_TEXTE PRÉSENTÉ_
-------
BUGEAUD
LA VILLE DES HORTENSIAS
BUGEAUD, JARDIN DE BÔNE
Je ne pense pas désobliger
les Bônois, ni trahir le vérité, en écrivant
que le joyau touristique de leur pays, c'est le village forestier de Bugeaud,
à 900 mètres d'altitude et 13 kilomètres de Bône,
dont il est le jardin et le " refrígerium ".
C'est par Herbillon et les monts de l'Edough que j'ai atteint Bugeaud.
Bordée de chênes d'une magnifique prestance, avec un frais
sous-bois de bruyères et de genêts, d'arbousiers et de lauriers
(le " laurus nobilis ", qui est celui d'Apollon, mais devenu
pour nous celui des cuisinières !), cette route forestière
est d'une grande poésie.
Dans les ravine humides, des merisiers s'assemblent, tout engainés
de lierre; ailleurs, des chèvrefeuilles, des houx. des clématites
et des salsepareilles. Invisible. un oiseau chante ; un ruisseau tintinnabule...
Près d"atteindre Bugeaud, une image romantique nous fait longtemps
songer. C'est une arche de pierre patinés par les siècles
de l'aqueduc qui dirigeait, Rome régnant, l'eau du massif aux citadins
assoiffés d'Hippo Regius. Enguirlandée de lianes et veloutée
de mousse, que les rayons solaires criblent à travers les branches,
cette ruine à la Hubert Robert, contemporaine de Trajan, est l'un
des beaux souvenirs que je garde de l'Edough.
Sur le plateau de Bou-Zizl, des vestiges plus anciens forcent aussi l'attention
: éclats et blocs de rocher bruts, ils rappellent au passant que
ce haut lieu fut jadis, il y a des millénaires, hanté par
l'homme néolithique ; celui qui dressa les dolmens et les cercles
de pierres, et dont l'identité reste indéterminée.
-------
_DONNÉES_
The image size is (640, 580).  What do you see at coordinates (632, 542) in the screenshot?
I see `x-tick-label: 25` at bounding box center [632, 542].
-------
_CONSIGNE_
Poursuivez, s'il vous plaît, le texte sur Bugeaud à partir de sa dernière phrase.

_RÉSULTAT CI-DESSOUS_
Quant au Kef Sebaâ, le Rocher du Lion, arête culminante de
l'Edough avec 1.000 et 8 mètres, il évoque éloquemment
le temps où le roi des bêtes avait ici son refuge.
Dans les mêmes parages, je signale la Fontaine des Princes, qui
garde le souvenir des fils de Louis-Philippe.
L'ours a-t-il vécu
dans l'Edough au XVIe siècle ?
Dans ma récente chronique sur Bône, je citais un document
datant de l'occupation espagnole où le capitaine Gomez, qui gouvernait
la citadelle au début du XVIe siècle, signalait que le poisson
était tellement nombreux dans la Seybouse et dans l'0ued Bou-Djemaâ,
qu'on l'assommait à coups de bâton ! Le même informateur
nous apprend qu'à cette même époque, l'Edough était
très giboyeux - aussi giboyeux que les oueds poissonneux.
" On y trouve des lions, des porcs-épics, des ours, des sangliers
", écrivait-il.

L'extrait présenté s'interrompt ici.